Item coordinate data
************
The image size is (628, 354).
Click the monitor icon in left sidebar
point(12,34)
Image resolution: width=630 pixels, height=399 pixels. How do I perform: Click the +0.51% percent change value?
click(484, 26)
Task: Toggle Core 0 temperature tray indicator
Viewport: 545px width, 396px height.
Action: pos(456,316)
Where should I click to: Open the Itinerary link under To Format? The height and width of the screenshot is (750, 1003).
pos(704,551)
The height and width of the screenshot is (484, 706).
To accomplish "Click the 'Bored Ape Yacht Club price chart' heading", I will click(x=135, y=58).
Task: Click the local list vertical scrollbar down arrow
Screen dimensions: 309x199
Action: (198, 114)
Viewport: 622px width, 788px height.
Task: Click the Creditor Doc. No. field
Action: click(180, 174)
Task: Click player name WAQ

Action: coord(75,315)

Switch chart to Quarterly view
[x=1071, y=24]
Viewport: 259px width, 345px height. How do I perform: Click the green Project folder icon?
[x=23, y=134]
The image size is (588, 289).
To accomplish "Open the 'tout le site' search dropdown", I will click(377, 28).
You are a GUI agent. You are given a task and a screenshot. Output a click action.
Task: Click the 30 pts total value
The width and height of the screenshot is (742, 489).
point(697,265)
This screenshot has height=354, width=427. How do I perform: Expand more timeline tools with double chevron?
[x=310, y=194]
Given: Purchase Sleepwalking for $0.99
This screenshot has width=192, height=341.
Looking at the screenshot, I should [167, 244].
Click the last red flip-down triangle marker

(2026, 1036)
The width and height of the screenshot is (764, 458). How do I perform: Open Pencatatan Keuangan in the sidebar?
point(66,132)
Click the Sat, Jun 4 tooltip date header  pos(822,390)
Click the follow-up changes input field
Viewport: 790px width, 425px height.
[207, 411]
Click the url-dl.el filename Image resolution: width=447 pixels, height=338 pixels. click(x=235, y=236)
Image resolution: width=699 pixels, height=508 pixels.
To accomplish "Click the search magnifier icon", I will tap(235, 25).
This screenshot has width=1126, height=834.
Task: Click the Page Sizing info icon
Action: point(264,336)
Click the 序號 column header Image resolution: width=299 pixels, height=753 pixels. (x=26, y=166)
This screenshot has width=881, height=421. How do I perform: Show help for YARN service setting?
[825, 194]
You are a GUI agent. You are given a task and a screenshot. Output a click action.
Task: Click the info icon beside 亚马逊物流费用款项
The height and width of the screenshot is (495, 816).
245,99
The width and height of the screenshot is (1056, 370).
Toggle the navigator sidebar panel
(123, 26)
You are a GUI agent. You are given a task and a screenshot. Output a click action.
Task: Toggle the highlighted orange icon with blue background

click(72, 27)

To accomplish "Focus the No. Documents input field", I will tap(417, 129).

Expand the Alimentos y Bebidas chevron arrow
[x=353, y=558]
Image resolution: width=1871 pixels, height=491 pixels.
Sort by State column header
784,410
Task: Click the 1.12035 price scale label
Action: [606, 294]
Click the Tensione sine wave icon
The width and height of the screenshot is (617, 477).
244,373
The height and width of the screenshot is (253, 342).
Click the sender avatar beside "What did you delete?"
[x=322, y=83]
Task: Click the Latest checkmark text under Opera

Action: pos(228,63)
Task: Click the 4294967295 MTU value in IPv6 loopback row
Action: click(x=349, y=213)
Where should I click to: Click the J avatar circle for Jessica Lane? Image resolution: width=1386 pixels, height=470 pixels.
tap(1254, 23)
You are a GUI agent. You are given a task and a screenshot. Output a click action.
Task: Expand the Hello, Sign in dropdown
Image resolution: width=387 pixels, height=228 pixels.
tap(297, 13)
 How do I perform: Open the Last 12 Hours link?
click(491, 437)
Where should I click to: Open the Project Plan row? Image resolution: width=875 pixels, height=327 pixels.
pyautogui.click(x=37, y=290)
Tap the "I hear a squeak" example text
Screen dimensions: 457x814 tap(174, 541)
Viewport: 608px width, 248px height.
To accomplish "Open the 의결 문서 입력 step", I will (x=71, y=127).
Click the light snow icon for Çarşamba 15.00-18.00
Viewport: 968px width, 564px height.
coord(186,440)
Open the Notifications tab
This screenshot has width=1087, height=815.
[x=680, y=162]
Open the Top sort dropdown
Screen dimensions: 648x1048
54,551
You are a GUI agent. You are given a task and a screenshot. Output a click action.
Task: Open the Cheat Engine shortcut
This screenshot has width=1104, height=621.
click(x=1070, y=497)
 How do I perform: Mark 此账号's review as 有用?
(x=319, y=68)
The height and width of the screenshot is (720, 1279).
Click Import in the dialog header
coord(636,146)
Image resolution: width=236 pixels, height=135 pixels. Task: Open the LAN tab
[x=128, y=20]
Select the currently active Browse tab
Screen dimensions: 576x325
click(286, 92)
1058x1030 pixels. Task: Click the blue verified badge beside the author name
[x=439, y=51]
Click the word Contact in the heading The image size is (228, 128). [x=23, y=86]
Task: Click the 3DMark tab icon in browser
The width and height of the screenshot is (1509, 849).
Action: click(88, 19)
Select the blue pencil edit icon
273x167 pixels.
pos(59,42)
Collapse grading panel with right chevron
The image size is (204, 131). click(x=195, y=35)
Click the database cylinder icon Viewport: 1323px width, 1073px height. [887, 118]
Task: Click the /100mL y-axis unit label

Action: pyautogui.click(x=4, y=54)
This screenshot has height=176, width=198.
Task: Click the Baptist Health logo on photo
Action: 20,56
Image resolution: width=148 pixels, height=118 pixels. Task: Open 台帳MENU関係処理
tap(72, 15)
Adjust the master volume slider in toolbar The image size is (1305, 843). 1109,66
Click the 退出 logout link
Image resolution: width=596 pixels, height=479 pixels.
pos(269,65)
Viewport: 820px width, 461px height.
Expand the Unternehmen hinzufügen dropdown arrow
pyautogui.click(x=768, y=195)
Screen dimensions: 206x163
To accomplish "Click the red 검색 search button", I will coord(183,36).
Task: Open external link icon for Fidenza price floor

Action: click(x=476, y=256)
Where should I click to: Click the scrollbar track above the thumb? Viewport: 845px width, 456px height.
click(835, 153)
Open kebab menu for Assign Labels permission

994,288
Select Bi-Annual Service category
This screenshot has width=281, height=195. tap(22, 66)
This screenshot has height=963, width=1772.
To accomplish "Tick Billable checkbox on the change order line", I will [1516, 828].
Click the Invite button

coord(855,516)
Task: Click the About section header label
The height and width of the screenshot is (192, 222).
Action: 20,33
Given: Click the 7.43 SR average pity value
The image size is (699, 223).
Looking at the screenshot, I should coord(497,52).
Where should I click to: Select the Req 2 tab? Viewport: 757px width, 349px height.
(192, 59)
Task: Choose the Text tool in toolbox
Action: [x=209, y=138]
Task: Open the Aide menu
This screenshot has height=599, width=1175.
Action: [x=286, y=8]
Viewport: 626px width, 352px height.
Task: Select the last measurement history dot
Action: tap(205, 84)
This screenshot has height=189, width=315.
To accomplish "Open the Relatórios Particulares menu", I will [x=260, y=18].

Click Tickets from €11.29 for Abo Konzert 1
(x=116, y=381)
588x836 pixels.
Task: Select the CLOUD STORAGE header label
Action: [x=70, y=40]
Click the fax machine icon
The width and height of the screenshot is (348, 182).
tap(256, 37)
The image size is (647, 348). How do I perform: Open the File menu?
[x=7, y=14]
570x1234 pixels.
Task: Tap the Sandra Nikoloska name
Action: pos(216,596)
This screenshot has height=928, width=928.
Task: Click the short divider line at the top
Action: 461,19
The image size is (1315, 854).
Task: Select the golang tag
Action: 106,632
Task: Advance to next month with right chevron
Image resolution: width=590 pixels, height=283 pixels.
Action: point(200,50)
************
Please present every line of the records above as a numbered list, leaving out any blank lines.

1. The image size is (628, 354).
2. Click the monitor icon in left sidebar
3. point(12,34)
4. Image resolution: width=630 pixels, height=399 pixels. How do I perform: Click the +0.51% percent change value?
5. click(484, 26)
6. Task: Toggle Core 0 temperature tray indicator
7. Viewport: 545px width, 396px height.
8. Action: pos(456,316)
9. Where should I click to: Open the Itinerary link under To Format? The height and width of the screenshot is (750, 1003).
10. pos(704,551)
11. The height and width of the screenshot is (484, 706).
12. To accomplish "Click the 'Bored Ape Yacht Club price chart' heading", I will click(x=135, y=58).
13. Task: Click the local list vertical scrollbar down arrow
14. Screen dimensions: 309x199
15. Action: (198, 114)
16. Viewport: 622px width, 788px height.
17. Task: Click the Creditor Doc. No. field
18. Action: click(180, 174)
19. Task: Click player name WAQ
20. Action: coord(75,315)
21. Switch chart to Quarterly view
22. [x=1071, y=24]
23. Viewport: 259px width, 345px height. How do I perform: Click the green Project folder icon?
24. [x=23, y=134]
25. The image size is (588, 289).
26. To accomplish "Open the 'tout le site' search dropdown", I will click(377, 28).
27. You are a GUI agent. You are given a task and a screenshot. Output a click action.
28. Task: Click the 30 pts total value
29. The width and height of the screenshot is (742, 489).
30. point(697,265)
31. This screenshot has height=354, width=427. How do I perform: Expand more timeline tools with double chevron?
32. [x=310, y=194]
33. Given: Purchase Sleepwalking for $0.99
34. This screenshot has width=192, height=341.
35. Looking at the screenshot, I should [167, 244].
36. Click the last red flip-down triangle marker
37. (2026, 1036)
38. The width and height of the screenshot is (764, 458). How do I perform: Open Pencatatan Keuangan in the sidebar?
39. point(66,132)
40. Click the Sat, Jun 4 tooltip date header  pos(822,390)
41. Click the follow-up changes input field
42. Viewport: 790px width, 425px height.
43. [207, 411]
44. Click the url-dl.el filename Image resolution: width=447 pixels, height=338 pixels. click(x=235, y=236)
45. Image resolution: width=699 pixels, height=508 pixels.
46. To accomplish "Click the search magnifier icon", I will tap(235, 25).
47. This screenshot has width=1126, height=834.
48. Task: Click the Page Sizing info icon
49. Action: point(264,336)
50. Click the 序號 column header Image resolution: width=299 pixels, height=753 pixels. (x=26, y=166)
51. This screenshot has width=881, height=421. How do I perform: Show help for YARN service setting?
52. [825, 194]
53. You are a GUI agent. You are given a task and a screenshot. Output a click action.
54. Task: Click the info icon beside 亚马逊物流费用款项
55. The height and width of the screenshot is (495, 816).
56. 245,99
57. The width and height of the screenshot is (1056, 370).
58. Toggle the navigator sidebar panel
59. (123, 26)
60. You are a GUI agent. You are given a task and a screenshot. Output a click action.
61. Task: Toggle the highlighted orange icon with blue background
62. click(72, 27)
63. To accomplish "Focus the No. Documents input field", I will tap(417, 129).
64. Expand the Alimentos y Bebidas chevron arrow
65. [x=353, y=558]
66. Image resolution: width=1871 pixels, height=491 pixels.
67. Sort by State column header
68. 784,410
69. Task: Click the 1.12035 price scale label
70. Action: [606, 294]
71. Click the Tensione sine wave icon
72. The width and height of the screenshot is (617, 477).
73. 244,373
74. The height and width of the screenshot is (253, 342).
75. Click the sender avatar beside "What did you delete?"
76. [x=322, y=83]
77. Task: Click the Latest checkmark text under Opera
78. Action: pos(228,63)
79. Task: Click the 4294967295 MTU value in IPv6 loopback row
80. Action: click(x=349, y=213)
81. Where should I click to: Click the J avatar circle for Jessica Lane? Image resolution: width=1386 pixels, height=470 pixels.
82. tap(1254, 23)
83. You are a GUI agent. You are given a task and a screenshot. Output a click action.
84. Task: Expand the Hello, Sign in dropdown
85. Image resolution: width=387 pixels, height=228 pixels.
86. tap(297, 13)
87.  How do I perform: Open the Last 12 Hours link?
88. click(491, 437)
89. Where should I click to: Open the Project Plan row? Image resolution: width=875 pixels, height=327 pixels.
90. pyautogui.click(x=37, y=290)
91. Tap the "I hear a squeak" example text
92. Screen dimensions: 457x814 tap(174, 541)
93. Viewport: 608px width, 248px height.
94. To accomplish "Open the 의결 문서 입력 step", I will (x=71, y=127).
95. Click the light snow icon for Çarşamba 15.00-18.00
96. Viewport: 968px width, 564px height.
97. coord(186,440)
98. Open the Notifications tab
99. This screenshot has width=1087, height=815.
100. [x=680, y=162]
101. Open the Top sort dropdown
102. Screen dimensions: 648x1048
103. 54,551
104. You are a GUI agent. You are given a task and a screenshot. Output a click action.
105. Task: Open the Cheat Engine shortcut
106. This screenshot has width=1104, height=621.
107. click(x=1070, y=497)
108.  How do I perform: Mark 此账号's review as 有用?
109. (x=319, y=68)
110. The height and width of the screenshot is (720, 1279).
111. Click Import in the dialog header
112. coord(636,146)
113. Image resolution: width=236 pixels, height=135 pixels. Task: Open the LAN tab
114. [x=128, y=20]
115. Select the currently active Browse tab
116. Screen dimensions: 576x325
117. click(286, 92)
118. 1058x1030 pixels. Task: Click the blue verified badge beside the author name
119. [x=439, y=51]
120. Click the word Contact in the heading The image size is (228, 128). [x=23, y=86]
121. Task: Click the 3DMark tab icon in browser
122. The width and height of the screenshot is (1509, 849).
123. Action: click(88, 19)
124. Select the blue pencil edit icon
125. 273x167 pixels.
126. pos(59,42)
127. Collapse grading panel with right chevron
128. The image size is (204, 131). click(x=195, y=35)
129. Click the database cylinder icon Viewport: 1323px width, 1073px height. [887, 118]
130. Task: Click the /100mL y-axis unit label
131. Action: pyautogui.click(x=4, y=54)
132. This screenshot has height=176, width=198.
133. Task: Click the Baptist Health logo on photo
134. Action: 20,56
135. Image resolution: width=148 pixels, height=118 pixels. Task: Open 台帳MENU関係処理
136. tap(72, 15)
137. Adjust the master volume slider in toolbar The image size is (1305, 843). 1109,66
138. Click the 退出 logout link
139. Image resolution: width=596 pixels, height=479 pixels.
140. pos(269,65)
141. Viewport: 820px width, 461px height.
142. Expand the Unternehmen hinzufügen dropdown arrow
143. pyautogui.click(x=768, y=195)
144. Screen dimensions: 206x163
145. To accomplish "Click the red 검색 search button", I will coord(183,36).
146. Task: Open external link icon for Fidenza price floor
147. Action: click(x=476, y=256)
148. Where should I click to: Click the scrollbar track above the thumb? Viewport: 845px width, 456px height.
149. click(835, 153)
150. Open kebab menu for Assign Labels permission
151. 994,288
152. Select Bi-Annual Service category
153. This screenshot has width=281, height=195. tap(22, 66)
154. This screenshot has height=963, width=1772.
155. To accomplish "Tick Billable checkbox on the change order line", I will [1516, 828].
156. Click the Invite button
157. coord(855,516)
158. Task: Click the About section header label
159. The height and width of the screenshot is (192, 222).
160. Action: 20,33
161. Given: Click the 7.43 SR average pity value
162. The image size is (699, 223).
163. Looking at the screenshot, I should coord(497,52).
164. Where should I click to: Select the Req 2 tab? Viewport: 757px width, 349px height.
165. (192, 59)
166. Task: Choose the Text tool in toolbox
167. Action: [x=209, y=138]
168. Task: Open the Aide menu
169. This screenshot has height=599, width=1175.
170. Action: [x=286, y=8]
171. Viewport: 626px width, 352px height.
172. Task: Select the last measurement history dot
173. Action: tap(205, 84)
174. This screenshot has height=189, width=315.
175. To accomplish "Open the Relatórios Particulares menu", I will [x=260, y=18].
176. Click Tickets from €11.29 for Abo Konzert 1
177. (x=116, y=381)
178. 588x836 pixels.
179. Task: Select the CLOUD STORAGE header label
180. Action: [x=70, y=40]
181. Click the fax machine icon
182. The width and height of the screenshot is (348, 182).
183. tap(256, 37)
184. The image size is (647, 348). How do I perform: Open the File menu?
185. [x=7, y=14]
186. 570x1234 pixels.
187. Task: Tap the Sandra Nikoloska name
188. Action: pos(216,596)
189. This screenshot has height=928, width=928.
190. Task: Click the short divider line at the top
191. Action: 461,19
192. The image size is (1315, 854).
193. Task: Select the golang tag
194. Action: 106,632
195. Task: Advance to next month with right chevron
196. Image resolution: width=590 pixels, height=283 pixels.
197. Action: point(200,50)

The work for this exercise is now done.